**Recorded data**
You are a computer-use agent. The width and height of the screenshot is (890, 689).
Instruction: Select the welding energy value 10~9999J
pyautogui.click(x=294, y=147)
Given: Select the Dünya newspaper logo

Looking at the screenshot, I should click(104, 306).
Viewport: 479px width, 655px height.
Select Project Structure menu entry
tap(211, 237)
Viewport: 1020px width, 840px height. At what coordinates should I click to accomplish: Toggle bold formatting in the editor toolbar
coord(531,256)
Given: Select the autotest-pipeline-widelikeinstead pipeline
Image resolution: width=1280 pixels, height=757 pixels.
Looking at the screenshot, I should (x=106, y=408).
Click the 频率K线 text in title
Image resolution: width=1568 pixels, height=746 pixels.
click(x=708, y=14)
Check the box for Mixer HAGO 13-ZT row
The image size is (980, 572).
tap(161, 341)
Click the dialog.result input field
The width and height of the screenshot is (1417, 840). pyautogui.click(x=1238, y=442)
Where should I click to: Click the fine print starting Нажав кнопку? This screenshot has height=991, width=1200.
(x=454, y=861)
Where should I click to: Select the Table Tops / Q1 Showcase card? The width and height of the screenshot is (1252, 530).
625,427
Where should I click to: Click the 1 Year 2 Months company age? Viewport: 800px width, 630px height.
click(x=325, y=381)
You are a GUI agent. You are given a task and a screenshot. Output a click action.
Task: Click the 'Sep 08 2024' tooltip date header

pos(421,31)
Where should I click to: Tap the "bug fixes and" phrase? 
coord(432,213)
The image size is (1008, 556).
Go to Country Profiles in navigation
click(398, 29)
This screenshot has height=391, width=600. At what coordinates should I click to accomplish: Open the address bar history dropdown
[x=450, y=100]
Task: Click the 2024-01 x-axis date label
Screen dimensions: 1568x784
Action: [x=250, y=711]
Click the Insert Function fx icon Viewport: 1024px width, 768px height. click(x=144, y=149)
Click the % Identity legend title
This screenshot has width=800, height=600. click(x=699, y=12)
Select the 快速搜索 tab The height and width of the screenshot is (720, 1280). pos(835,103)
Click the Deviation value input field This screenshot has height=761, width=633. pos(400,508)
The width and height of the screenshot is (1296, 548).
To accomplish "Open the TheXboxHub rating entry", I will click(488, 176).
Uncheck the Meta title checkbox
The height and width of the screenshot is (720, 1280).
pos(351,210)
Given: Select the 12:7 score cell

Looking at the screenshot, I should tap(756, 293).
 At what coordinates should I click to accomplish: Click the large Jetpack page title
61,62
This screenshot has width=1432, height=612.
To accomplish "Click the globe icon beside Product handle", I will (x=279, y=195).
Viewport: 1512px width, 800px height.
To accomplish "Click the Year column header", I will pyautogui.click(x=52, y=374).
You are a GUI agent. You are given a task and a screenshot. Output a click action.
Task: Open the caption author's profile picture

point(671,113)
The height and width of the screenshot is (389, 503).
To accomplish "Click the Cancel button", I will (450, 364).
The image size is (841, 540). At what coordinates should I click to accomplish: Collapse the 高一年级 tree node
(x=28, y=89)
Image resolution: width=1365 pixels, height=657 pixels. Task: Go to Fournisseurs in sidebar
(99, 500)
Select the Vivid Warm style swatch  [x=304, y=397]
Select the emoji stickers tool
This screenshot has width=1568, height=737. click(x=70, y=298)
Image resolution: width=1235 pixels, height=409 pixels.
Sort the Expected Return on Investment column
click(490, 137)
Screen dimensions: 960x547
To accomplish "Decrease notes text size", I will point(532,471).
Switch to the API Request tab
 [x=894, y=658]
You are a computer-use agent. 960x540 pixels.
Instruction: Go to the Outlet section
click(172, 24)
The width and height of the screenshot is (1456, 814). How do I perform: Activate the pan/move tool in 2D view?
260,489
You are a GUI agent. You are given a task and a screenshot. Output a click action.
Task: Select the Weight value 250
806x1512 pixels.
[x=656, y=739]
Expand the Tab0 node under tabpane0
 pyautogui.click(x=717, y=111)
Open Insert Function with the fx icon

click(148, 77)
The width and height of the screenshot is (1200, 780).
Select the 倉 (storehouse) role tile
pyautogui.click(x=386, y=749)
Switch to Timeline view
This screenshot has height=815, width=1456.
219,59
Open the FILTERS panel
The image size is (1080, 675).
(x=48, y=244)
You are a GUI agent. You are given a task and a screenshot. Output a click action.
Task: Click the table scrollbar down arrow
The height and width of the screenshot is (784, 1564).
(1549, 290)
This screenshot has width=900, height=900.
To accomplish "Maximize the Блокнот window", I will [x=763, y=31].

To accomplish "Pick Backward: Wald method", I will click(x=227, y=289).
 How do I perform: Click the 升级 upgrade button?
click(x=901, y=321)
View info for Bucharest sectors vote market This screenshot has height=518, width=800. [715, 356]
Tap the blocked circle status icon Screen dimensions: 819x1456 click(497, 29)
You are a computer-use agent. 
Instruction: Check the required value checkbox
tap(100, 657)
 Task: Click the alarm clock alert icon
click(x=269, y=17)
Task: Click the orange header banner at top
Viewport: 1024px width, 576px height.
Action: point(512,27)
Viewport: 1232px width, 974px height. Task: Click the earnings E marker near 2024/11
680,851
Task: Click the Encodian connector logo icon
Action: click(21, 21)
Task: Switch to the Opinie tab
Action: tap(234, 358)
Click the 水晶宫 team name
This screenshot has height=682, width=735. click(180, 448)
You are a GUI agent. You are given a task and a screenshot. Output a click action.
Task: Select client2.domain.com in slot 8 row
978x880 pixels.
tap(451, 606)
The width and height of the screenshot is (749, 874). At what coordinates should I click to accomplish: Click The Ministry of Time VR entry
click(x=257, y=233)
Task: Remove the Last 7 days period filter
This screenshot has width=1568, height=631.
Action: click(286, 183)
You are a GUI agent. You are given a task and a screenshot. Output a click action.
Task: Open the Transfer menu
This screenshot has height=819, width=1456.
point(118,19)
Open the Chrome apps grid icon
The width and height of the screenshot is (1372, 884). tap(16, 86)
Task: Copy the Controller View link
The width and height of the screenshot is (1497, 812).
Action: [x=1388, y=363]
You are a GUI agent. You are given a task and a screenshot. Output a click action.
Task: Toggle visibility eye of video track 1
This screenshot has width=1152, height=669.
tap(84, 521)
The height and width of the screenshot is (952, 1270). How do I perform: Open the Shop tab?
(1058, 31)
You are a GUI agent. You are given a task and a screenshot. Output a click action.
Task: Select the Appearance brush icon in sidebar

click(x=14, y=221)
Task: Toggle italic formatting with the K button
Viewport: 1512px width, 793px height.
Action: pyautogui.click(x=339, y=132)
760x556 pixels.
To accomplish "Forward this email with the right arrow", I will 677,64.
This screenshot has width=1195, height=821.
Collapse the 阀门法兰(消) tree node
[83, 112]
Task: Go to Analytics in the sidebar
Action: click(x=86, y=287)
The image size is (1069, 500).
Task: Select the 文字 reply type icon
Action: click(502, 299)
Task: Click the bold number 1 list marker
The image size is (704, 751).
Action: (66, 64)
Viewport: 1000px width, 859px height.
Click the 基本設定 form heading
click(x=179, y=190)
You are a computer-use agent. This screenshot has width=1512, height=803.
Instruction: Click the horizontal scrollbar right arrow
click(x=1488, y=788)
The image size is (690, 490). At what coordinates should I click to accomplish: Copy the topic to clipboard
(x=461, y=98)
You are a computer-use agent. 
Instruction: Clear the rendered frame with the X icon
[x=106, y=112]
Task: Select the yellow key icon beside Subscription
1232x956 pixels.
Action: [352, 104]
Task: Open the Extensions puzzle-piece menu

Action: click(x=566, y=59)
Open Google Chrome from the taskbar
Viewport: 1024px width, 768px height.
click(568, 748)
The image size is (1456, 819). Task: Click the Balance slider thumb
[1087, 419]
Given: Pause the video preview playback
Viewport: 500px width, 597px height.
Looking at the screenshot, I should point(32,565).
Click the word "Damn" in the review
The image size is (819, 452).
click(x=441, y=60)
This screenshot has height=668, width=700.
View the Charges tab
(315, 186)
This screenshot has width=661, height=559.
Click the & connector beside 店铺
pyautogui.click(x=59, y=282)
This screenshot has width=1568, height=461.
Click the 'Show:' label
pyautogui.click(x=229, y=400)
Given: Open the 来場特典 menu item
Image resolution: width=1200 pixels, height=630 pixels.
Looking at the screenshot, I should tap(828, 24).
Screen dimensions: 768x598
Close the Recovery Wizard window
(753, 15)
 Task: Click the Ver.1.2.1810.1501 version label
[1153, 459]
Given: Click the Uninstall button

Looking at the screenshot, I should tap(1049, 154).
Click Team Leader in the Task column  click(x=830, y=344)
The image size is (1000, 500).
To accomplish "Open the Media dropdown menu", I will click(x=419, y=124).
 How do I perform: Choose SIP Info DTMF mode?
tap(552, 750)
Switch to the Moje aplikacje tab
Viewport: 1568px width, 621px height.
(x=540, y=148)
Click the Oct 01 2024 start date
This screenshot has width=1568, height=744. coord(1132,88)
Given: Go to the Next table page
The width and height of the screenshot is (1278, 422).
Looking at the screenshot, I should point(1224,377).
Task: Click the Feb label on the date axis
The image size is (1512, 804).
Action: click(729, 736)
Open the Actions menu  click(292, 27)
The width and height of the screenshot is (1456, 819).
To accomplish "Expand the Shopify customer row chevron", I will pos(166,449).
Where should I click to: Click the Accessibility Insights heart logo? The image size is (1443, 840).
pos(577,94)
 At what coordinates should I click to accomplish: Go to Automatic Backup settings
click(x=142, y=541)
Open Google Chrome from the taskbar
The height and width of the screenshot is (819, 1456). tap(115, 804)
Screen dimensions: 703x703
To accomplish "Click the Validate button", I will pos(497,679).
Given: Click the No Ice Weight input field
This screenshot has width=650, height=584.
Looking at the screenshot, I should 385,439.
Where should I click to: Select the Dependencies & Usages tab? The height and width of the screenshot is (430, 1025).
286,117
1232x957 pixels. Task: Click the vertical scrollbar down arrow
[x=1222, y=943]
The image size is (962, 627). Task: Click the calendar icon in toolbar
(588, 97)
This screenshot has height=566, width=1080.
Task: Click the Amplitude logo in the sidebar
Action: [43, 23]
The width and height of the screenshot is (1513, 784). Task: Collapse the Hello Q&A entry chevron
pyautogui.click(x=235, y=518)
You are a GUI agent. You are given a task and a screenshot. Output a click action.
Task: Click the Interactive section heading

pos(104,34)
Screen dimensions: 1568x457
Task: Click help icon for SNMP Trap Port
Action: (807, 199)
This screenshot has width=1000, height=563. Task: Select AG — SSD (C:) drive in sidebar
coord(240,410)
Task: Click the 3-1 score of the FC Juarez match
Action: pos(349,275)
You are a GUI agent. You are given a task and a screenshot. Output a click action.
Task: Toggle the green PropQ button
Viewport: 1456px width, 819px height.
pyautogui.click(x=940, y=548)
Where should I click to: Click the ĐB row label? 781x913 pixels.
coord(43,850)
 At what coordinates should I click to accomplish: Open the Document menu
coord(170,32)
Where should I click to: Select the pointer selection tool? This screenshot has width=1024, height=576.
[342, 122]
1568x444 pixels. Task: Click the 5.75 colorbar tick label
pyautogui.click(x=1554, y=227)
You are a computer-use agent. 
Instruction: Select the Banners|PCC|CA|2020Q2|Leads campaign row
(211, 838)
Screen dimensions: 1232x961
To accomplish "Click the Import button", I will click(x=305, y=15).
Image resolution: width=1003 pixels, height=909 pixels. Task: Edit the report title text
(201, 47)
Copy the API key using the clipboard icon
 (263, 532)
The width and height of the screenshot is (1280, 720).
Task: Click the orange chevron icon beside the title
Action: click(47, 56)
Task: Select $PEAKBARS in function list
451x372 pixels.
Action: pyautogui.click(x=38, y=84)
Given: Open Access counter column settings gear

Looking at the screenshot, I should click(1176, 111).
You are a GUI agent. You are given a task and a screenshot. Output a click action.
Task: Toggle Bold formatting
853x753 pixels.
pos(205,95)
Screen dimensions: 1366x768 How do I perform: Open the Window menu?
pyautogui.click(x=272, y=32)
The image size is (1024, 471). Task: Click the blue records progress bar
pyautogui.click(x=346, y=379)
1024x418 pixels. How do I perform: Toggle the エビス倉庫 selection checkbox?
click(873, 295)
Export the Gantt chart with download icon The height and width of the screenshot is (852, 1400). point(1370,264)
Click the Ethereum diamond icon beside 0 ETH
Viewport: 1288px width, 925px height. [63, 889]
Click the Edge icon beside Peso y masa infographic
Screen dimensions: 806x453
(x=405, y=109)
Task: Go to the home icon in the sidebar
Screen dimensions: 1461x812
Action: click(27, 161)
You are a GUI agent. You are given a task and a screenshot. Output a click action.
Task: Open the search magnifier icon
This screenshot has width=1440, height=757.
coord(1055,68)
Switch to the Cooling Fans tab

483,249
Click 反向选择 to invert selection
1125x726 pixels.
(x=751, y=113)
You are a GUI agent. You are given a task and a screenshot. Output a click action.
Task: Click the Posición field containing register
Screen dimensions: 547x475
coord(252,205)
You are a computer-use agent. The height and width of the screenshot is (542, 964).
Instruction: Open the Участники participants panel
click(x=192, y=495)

**What to work on**
Count the lines in the entries above that contain the string "scrollbar", treating uppercase and lowercase as distinct. Give only the number.

**Task answer**
3